Des difficultés se donnent à voir aussi au niveau du passage de l'arabe littéraire à l'arabe dialectal, en particulier dans le milieu de la Justice, où il n'est pas aisé pour les professionnels de choisir la variété adéquate (dialectale ou classique) pour rédiger certains textes ; enfin, dans l'administration, et notamment le secteur bancaire, où le français est omniprésent dans les documents, et de par les moyens informatiques qui fournis également dans cette langue. Ces dysfonctionnements peuvent être liés aux représentations que se font les locuteurs des langues dans lesquelles ils sont censés s'exprimer dans ces situations, mais aussi aux directives institutionnelles par rapport aux langues, qui n'indiquent pas forcément les meilleurs paramètres possibles favorisant intercompréhension.
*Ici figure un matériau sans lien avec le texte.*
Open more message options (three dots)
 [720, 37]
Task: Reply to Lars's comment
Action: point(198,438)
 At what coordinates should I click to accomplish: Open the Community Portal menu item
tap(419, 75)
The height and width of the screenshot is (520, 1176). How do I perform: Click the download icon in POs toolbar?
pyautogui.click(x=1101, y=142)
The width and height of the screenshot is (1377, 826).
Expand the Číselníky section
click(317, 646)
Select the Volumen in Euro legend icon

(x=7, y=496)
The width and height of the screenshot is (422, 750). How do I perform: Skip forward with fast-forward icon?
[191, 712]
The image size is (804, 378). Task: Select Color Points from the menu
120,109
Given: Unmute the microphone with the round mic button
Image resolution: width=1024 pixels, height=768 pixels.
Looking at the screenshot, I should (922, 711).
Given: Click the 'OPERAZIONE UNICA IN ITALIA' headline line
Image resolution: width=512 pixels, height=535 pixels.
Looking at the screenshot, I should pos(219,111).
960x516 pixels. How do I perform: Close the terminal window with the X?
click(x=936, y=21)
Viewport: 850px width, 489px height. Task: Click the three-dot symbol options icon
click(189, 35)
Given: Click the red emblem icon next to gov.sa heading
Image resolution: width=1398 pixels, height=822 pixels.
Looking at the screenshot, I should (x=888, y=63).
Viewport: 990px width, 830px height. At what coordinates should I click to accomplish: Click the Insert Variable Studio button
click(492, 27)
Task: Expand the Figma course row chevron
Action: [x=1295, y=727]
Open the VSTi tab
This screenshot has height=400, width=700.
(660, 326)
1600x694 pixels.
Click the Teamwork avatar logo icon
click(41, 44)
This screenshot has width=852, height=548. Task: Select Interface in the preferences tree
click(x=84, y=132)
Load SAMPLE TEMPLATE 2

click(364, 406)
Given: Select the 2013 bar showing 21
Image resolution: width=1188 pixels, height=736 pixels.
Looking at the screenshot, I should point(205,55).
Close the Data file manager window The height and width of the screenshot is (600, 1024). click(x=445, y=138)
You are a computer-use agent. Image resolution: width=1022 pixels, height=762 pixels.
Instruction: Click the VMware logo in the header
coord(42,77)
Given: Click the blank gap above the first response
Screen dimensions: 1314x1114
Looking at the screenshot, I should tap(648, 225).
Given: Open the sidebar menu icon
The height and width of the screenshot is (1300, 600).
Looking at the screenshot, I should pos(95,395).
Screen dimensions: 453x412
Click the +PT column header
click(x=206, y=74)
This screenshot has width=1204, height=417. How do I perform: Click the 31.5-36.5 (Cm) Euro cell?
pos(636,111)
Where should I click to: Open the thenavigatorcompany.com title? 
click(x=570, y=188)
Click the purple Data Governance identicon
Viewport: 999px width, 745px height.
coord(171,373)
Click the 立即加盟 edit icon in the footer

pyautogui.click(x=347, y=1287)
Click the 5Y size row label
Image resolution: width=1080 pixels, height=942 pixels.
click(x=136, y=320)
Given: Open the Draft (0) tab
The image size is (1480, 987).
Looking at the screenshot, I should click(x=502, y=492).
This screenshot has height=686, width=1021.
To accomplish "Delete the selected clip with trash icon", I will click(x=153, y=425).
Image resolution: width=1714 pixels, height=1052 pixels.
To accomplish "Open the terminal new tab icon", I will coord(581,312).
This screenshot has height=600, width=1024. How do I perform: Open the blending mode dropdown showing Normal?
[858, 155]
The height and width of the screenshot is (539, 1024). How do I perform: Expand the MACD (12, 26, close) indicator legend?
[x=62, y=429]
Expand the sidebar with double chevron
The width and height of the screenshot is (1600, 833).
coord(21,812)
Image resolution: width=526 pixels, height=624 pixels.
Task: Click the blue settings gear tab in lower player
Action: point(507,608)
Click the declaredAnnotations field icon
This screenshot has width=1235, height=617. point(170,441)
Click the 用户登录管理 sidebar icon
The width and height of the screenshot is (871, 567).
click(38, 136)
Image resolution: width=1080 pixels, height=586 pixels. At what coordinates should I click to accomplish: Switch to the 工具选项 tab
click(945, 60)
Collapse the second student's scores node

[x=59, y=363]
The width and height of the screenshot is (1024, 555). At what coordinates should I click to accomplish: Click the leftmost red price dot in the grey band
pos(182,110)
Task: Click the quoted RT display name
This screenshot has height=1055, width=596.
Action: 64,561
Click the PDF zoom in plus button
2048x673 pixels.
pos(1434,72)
2.6.2 La dimension visuelle du plurilinguisme :

Il me semble intéressant d'aborder la dimension visuelle de la pluralité linguistique au Maroc, puisqu'elle donne des indices, au moins en partie, sur les fonctions et statuts des langues. Messaoudi (2010, p.67) montre qu' aux niveaux des frontières, des grands points de passages, des aéroports, ports douaniers, etcetera, aussi bien que pour ce qui est des pancartes des noms de rues, des enseignes commerciales, des panneaux divers, on retrouve une signalétique bilingue et bigraphe en français et en arabe, dans tous les types de quartiers, populaires et cossus. Parfois, la langue française se donne à voir seule, dans les « quartiers chics » notamment, les centres d'affaires, surtout à Casablanca et à Rabat, les deux plus grandes villes du Maroc. Aussi, dans certains quartiers populaires, on ne retrouve parfois que la langue arabe. Ce « bilinguisme graphique », tel que le désigne Messaoudi, se retrouve également dans les médias visuels, particulièrement à la télévision.